Todavía pudimos hacer más encuadres, pero nuestra libido afloró y tan cerca estuvimos entre toma y toma, que nos besamos en medio de un abrazo tan apasionado como lujurioso, perdonándonos el motivo de nuestros llantos desesperados del pasado e inspirados por la incertidumbre de ser descubiertos y por lo que aquél escenario nos hacía sentir, pero por supuesto que no había un alma que se aventurara tan dementemente como para intentar meterse ahí a esa hora.

Dejamos libres nuestras manos de cosas y las llenamos de carne, nos exploramos cada curva de nuestros cuerpos como en aquella alfombra púrpura y así, sin buscar un lugar para evadir la vertical, ella extrajo mi sexo y yo palpé a toda ella; hubiera querido desnudarla pero el medio vestir es tan erótico o más sensual que la desnudez y la prisa en el Squash parecía volver a nuestras almas. Le subí la falda y ella la detuvo muy arriba, corrí mis manos por sus costados y les di nivel más bajo hasta llegar al sudor de su ropa íntima mientras que mi sexo se preparaba para por fin, después de esos 24 meses, volver a sentir la piel de su vientre contra el mío y de su valle aprisionando mi miembro en el interior de su cañada...

No podría repetirse lo pasado, no debía dejarla al borde del orgasmo y me centré en su cuerpo sin despegarme de su lengua. Mis manos perdieron el sentido de la rectitud y exploraron cuan alto y bajo era su naturaleza... Mis dedos la penetraron, sus manos me exploraron, la viré de espaldas y le pegué mi pene contra sus nalgas llenándome de senos las manos sin saber dónde estacionarlas. Entonces mi sexo también por fin hizo lo suyo, lubricaba todo el anochecer de su figura en sus dos jardines y nos seguimos abrazando sin espacio entre sus labios, mis labios y nuestros deseos, en el más extraño y épico de los escenarios "naturales" en el que pudiéramos escoger para coger.

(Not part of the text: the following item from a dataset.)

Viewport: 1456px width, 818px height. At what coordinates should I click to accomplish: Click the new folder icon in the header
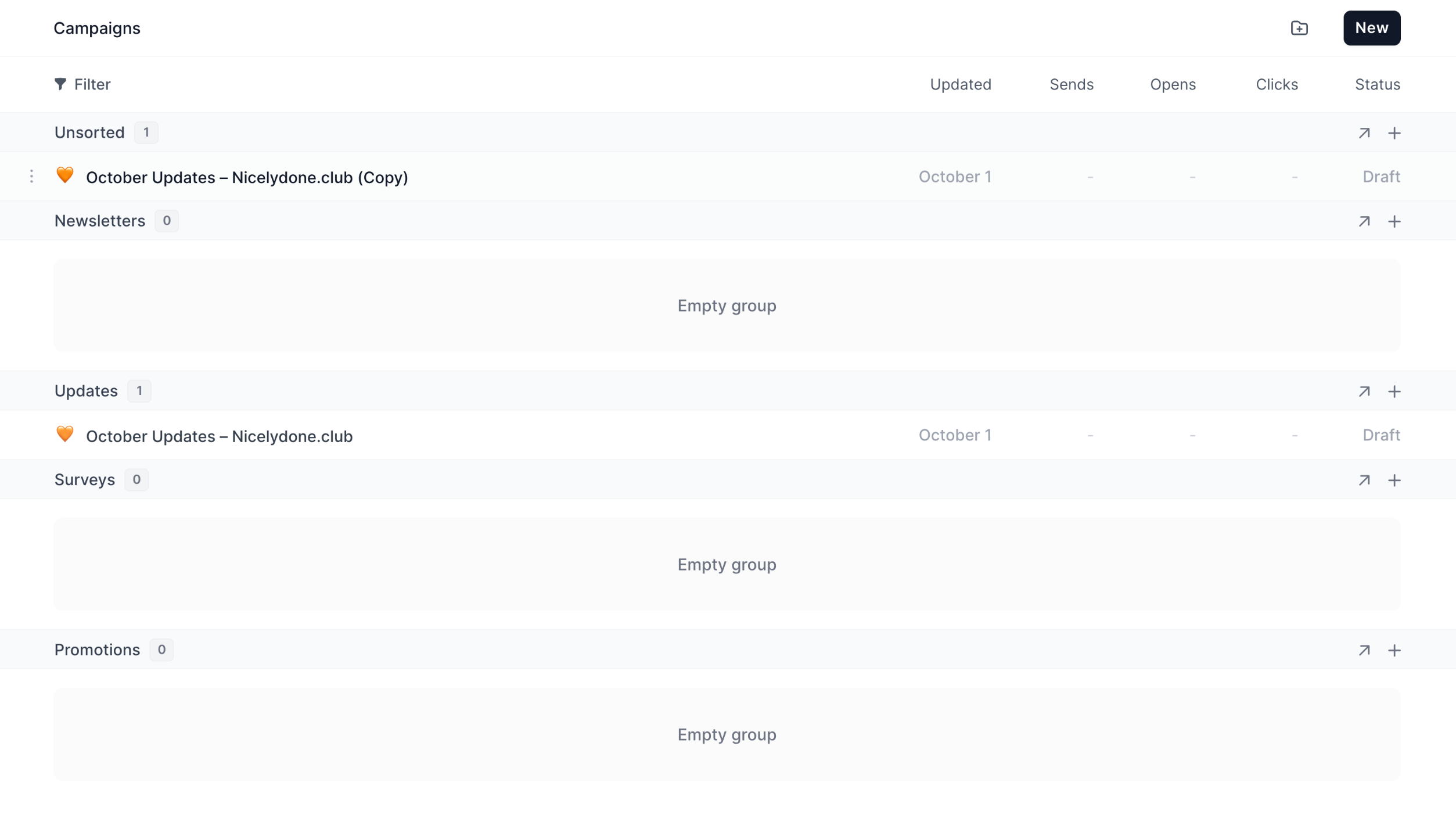coord(1299,28)
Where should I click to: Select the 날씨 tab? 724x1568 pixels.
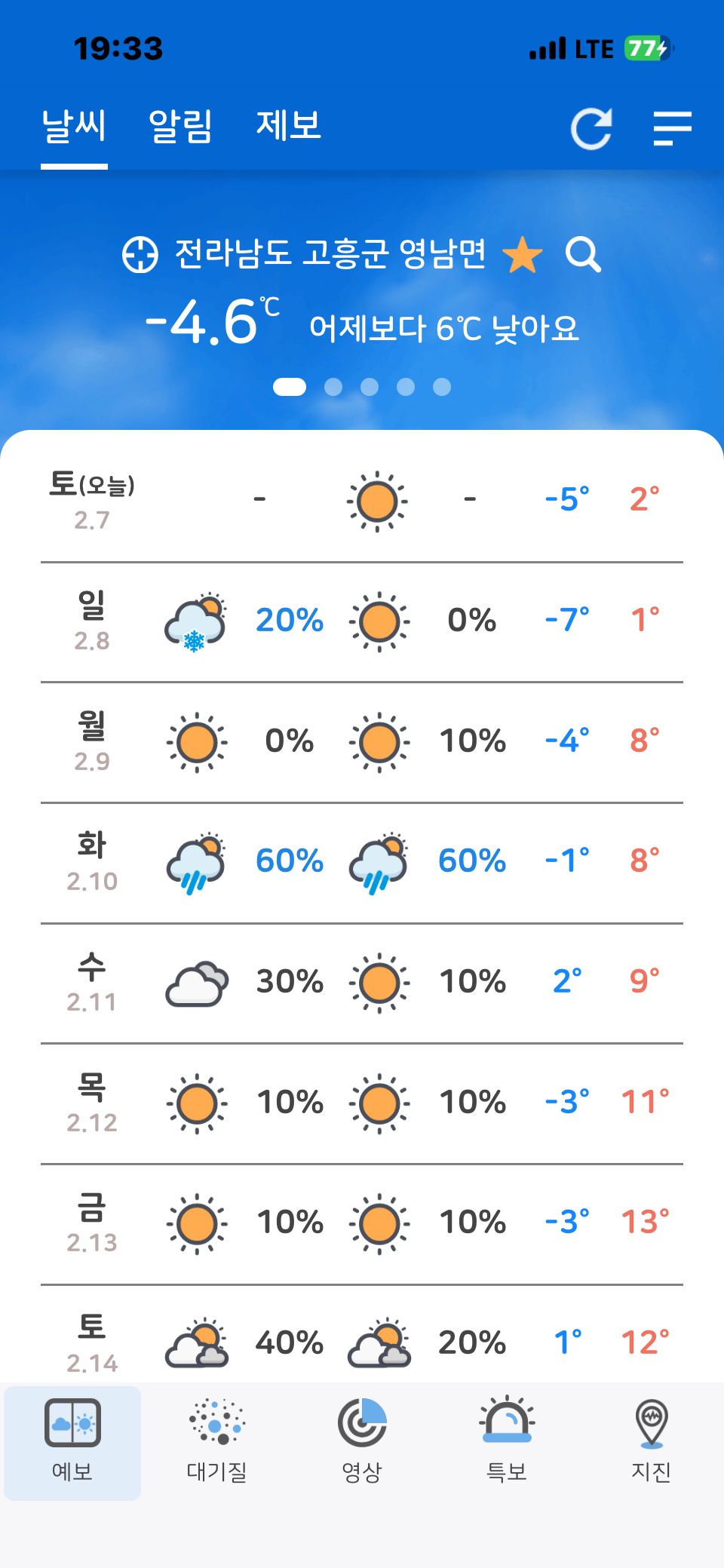[74, 126]
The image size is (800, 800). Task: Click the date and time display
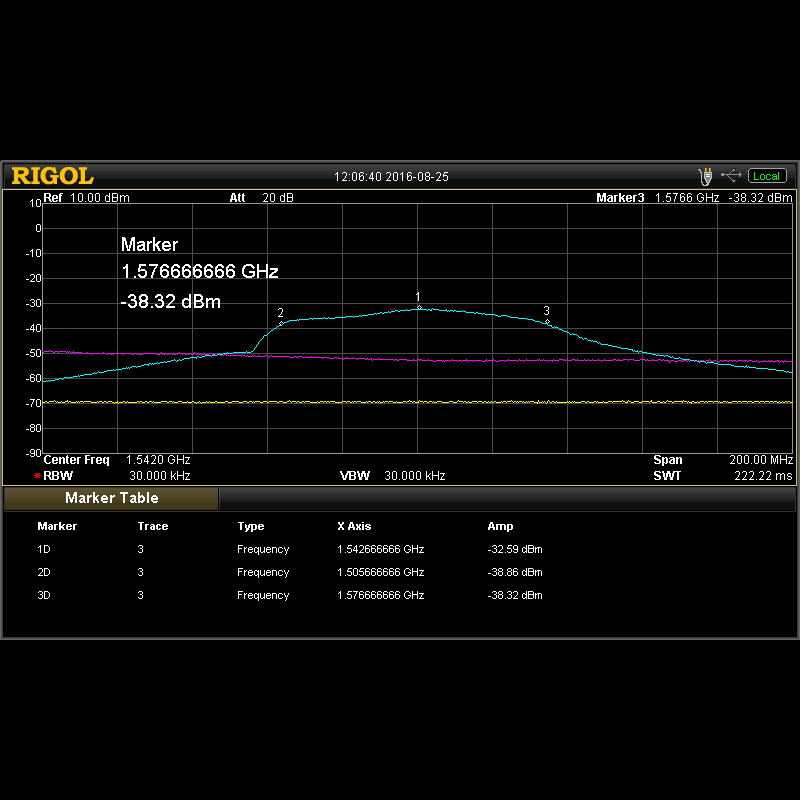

De pronto, ella se detuvo abruptamente... Creí que me iba a devolver la trastada, puso sus manos en mi pecho y se apartó asustada... "¡Alguien viene!" - dijo resoplando como si hubiera visto algún fantasma que a decir verdad, también me precipitó al susto.
Nos quedamos quietos, no nos movimos; casi dejamos de respirar para escuchar y enfocamos nuestra atención zigzagueando nuestras miradas entre las tumbas... "No es nadie" - Quise tranquilizarme tranquilizándola - "No es nadie" - Le repetí, al tiempo que entre los árboles veía unas luces azules aquí y otras más allá...
No eran linternas, esos destellos divagaban sin un orden determinado pero mi entender no Epicúreo no me convencía de que aquello pudiera ser humano...
Entonces, me salí, puse la falda donde originalmente estaba y me apresuré para arreglar su ropa y la mía propia en medio de esa sensación de espanto que me contagió...
"Nena, son luciérnagas" - Le dije queriendo convencer su sentir, y no sé si lo logré porque a medida que la luz de la Luna se fue, los brillos azules se reproducían verticalmente más y más... Y más que irnos, literalmente huímos y salimos corriendo de ahí y regresamos a la Plaza.

Como aquella vez, esa mezcla de emociones volvieron a dejar a las palabras lejos de nuestras gargantas, pero ahora por motivos diferentes. La acompañé hasta su carro tratando de contagiarla ahora yo con sonrisas nerviosas y cuando le abrí la puerta, le ayudé a subir, encendió el motor y se alejó. Con altas palpitaciones caminé entre carros y llegué hasta el mío y me alejé también de prisa.

Ni siquiera hubo tiempo de intercambiar datos o reacciones; fue entonces cuando me dije durante el camino a casa: "Esas no eran luces ni eran lámparas; tampoco eran luciérnagas... Aquellos sin duda... fueron Fuegos Fatuos.